→ **QUOTED PASSAGE**:
....................
Thus, inner washer 202, while optional, may find use in certain
applications.
[0061] Referring now to FIGS. 8 and 10, nut 212 includes threads
216 formed along an inner periphery 214 of the nut, which engage
threads 198 (FIG. 7) formed on the outer periphery of the outboard
end of axle spindle 50. Nut 212 thus is threaded onto the outboard
end of axle spindle 50 until an inboard face 218 of the nut
contacts inner washer outboard face 206 when the inner washer is
used. If inner washer 202 is not used, inboard face 218 of nut 212
directly contacts outboard bearing cone 57 of wheel end assembly 52
in an assembled state. Nut 212 also includes an outboard face 220,
which is proximate to and contacts outer washer 230 in an assembled
state, as will be described in greater detail below. Wrench flats
222 are formed on an outer periphery 224 of nut 212, which
facilitate installation and removal of the nut. Once nut 212 is in
contact with inner washer 202 or outboard bearing cone 57, a
specified torquing and hub spinning methodology, as known to those
skilled in the art, is used to seat the rollers of bearings 54,
56.
....................
→ **WRITTEN TASKS**:
[1] Answer these questions from the axle nut passage.
(a) If inner washer 202 is not used, what part does inboard face 218 of nut 212 contact directly?
(b) On what surface are wrench flats 222 formed?
(c) What does outboard face 220 of the nut contact in an assembled state?
[2] Write a continuation of the axle nut passage that picks up after its final sentence.

→ **DATA**:
....................
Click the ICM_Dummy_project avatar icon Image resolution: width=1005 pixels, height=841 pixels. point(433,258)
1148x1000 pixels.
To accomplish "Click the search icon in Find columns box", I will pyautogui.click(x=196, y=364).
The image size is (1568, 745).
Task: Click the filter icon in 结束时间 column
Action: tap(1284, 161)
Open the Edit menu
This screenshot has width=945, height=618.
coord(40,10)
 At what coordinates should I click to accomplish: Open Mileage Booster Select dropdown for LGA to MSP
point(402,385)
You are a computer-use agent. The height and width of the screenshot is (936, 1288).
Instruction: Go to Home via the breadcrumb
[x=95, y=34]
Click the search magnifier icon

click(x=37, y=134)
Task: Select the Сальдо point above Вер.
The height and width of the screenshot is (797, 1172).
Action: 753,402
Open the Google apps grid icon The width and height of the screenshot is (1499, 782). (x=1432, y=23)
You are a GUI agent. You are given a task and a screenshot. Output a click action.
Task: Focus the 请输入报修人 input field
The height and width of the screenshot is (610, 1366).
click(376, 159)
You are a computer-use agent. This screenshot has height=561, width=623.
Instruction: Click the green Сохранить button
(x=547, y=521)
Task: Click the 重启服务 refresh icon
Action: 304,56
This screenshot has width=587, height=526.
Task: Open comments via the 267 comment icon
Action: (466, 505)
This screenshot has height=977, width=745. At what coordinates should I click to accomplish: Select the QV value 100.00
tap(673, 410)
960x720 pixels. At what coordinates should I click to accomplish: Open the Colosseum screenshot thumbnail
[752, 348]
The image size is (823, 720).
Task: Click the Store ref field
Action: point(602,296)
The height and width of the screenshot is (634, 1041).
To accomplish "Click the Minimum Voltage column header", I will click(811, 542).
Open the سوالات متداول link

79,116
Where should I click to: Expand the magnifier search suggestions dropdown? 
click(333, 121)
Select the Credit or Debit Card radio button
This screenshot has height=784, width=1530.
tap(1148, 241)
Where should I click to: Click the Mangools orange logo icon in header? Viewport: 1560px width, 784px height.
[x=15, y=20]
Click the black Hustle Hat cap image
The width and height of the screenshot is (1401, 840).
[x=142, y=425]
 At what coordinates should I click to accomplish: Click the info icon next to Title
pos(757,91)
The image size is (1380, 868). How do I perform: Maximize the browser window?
....................
→ **REPLIES**:
[1]
(a) Outboard bearing cone 57 of wheel end assembly 52.
(b) Outer periphery 224 of nut 212.
(c) Outer washer 230.

[2]
[0062] Once the rollers of bearings 54, 56 are seated using the
above-described torquing and hub spinning methodology, nut 212 is
tightened to a predetermined level using a torque wrench (not
shown) or other means known in the art. For example, nut 212
preferably is tightened to a torque level that is less than 100
foot-pounds, which is typically considered to be a light bearing
preload application, thereby creating a minor preload on bearing
cones 55, 57. This minor preload optimizes the life of bearings 54,
56 by reducing fatigue, as known in the heavy-duty vehicle bearing
art.
[0063] With continuing reference to FIGS. 8 and 10, outboard face
220 of nut 212 is formed with threaded holes 226 for receiving
screws 244, as will be described below. Nut outboard face 220 also
is formed with a plurality of features 228, such as indentations,
preferably along and adjacent to nut inner periphery 214, such as
radially-extending spaced-apart grooves that are formed in a
circular pattern proximate the inner periphery. The pattern and
geometry of indentations 228 enable them to engage mating features
that are formed on outer washer 230, as will be described below.
For example, preferably one-hundred eighty (180) indentations 228
are formed as generally V-shaped grooves that extend about the
entire inner periphery 214 of nut 212.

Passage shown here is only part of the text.